Gianluigi Parmeggiani
Caro Parmeggiani,
I
firmatari del documento dichiarano di non essere pregiudizialmente
contrari alla riforma della Costituzione e le riconoscono alcuni meriti
fra cui la fine del bicameralismo perfetto e la clausola che affida
esclusivamente alla Camera dei deputati il compito di dare e revocare la
fiducia al governo. Ma avanzano critiche e riserve di cui almeno
quattro hanno una particolare importanza.
In primo luogo,
ricordano che il risultato è stato raggiunto con maggioranze
parlamentari ondeggianti e contingenti, «anziché come frutto di un
consenso maturato fra le forze politiche». In secondo luogo, sostengono
che il nuovo Senato sarà una Camera fragile, composta da un personale
politico che non avrà probabilmente né le competenze né l’autorevolezza
per divenire «un valido strumento di concertazione fra Stato e Regioni».
In terzo luogo, deplorano che gli elettori vengano chiamati a
pronunciarsi con un sì o con no su un unico testo, composto da parti
eterogenee, e pensano che «diversamente avverrebbe se si desse la
possibilità di votare separatamente sui singoli grandi temi in esso
affrontati». In quarto luogo, rimproverano al presidente del Consiglio
di avere personalizzato l’intera questione costituzionale legando la
sorte della riforma a quella del proprio governo.
Sulla prima
critica osservo che il metodo migliore, indubbiamente, sarebbe stato
quello di una nuova Assemblea costituente. Ma i firmatari del documento
non possono ignorare che nessuna importante forza politica, negli ultimi
decenni, è parsa disposta a permettere che la riforma della
Costituzione venisse trasferita dal Parlamento a un’Assemblea in cui i
partiti avrebbero esercitato una minore influenza.
Sulla seconda
mi limito a ricordare che i ritocchi alla funzione del Senato potranno
essere fatti in futuro sulla base delle prime, concrete esperienze.
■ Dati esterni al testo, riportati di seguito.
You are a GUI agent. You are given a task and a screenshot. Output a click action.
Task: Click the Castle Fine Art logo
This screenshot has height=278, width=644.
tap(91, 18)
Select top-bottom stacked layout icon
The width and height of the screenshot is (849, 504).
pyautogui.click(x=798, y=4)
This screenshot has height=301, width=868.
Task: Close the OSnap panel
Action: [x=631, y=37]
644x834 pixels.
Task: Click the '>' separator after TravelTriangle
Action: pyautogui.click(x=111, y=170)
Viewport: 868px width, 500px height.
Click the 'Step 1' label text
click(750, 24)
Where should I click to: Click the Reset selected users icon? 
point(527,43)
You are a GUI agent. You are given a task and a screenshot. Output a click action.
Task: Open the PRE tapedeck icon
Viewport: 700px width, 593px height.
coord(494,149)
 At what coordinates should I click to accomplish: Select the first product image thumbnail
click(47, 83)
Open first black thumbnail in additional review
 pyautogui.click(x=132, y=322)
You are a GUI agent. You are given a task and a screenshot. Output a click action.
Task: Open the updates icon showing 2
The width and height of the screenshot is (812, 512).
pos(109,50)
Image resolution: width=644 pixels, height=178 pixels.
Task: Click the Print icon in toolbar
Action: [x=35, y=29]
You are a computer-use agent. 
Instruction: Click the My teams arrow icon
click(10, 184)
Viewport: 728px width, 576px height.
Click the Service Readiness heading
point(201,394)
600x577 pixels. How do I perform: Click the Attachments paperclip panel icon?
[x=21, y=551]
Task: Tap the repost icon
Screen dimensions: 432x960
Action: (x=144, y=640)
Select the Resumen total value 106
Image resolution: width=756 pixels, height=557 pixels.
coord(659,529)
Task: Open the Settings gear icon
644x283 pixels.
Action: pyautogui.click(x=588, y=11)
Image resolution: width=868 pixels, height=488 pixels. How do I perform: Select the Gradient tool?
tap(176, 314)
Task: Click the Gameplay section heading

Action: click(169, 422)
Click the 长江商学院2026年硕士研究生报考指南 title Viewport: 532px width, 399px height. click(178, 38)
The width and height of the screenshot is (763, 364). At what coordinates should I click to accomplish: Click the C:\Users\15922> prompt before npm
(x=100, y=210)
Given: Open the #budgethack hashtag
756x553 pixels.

Oggi, dopo il fallimento di tre Commissioni bicamerali e della riforma
scritta dal secondo governo Berlusconi, credo che il maggiore problema
sia quello di non allungare ulteriormente la lista delle occasioni
perdute.
Sulla terza critica osservo che il risultato di alcuni
referendum su materie diverse potrebbe essere ancora più incoerente ed
eterogeneo di quanto sia il testo attuale.
Sulla quarta, infine,
mi limito a ricordare che dal primo governo Berlusconi l’Italia assiste a
battaglie politiche in cui non si vota sui meriti di una legge, ma
sulla persona o il partito che ne è il promotore. Renzi ne ha tratto le
conclusioni e ha annunciato che se la riforma non verrà approvata, se ne
andrà. È quello che accadrebbe anche se non lo avesse promesso.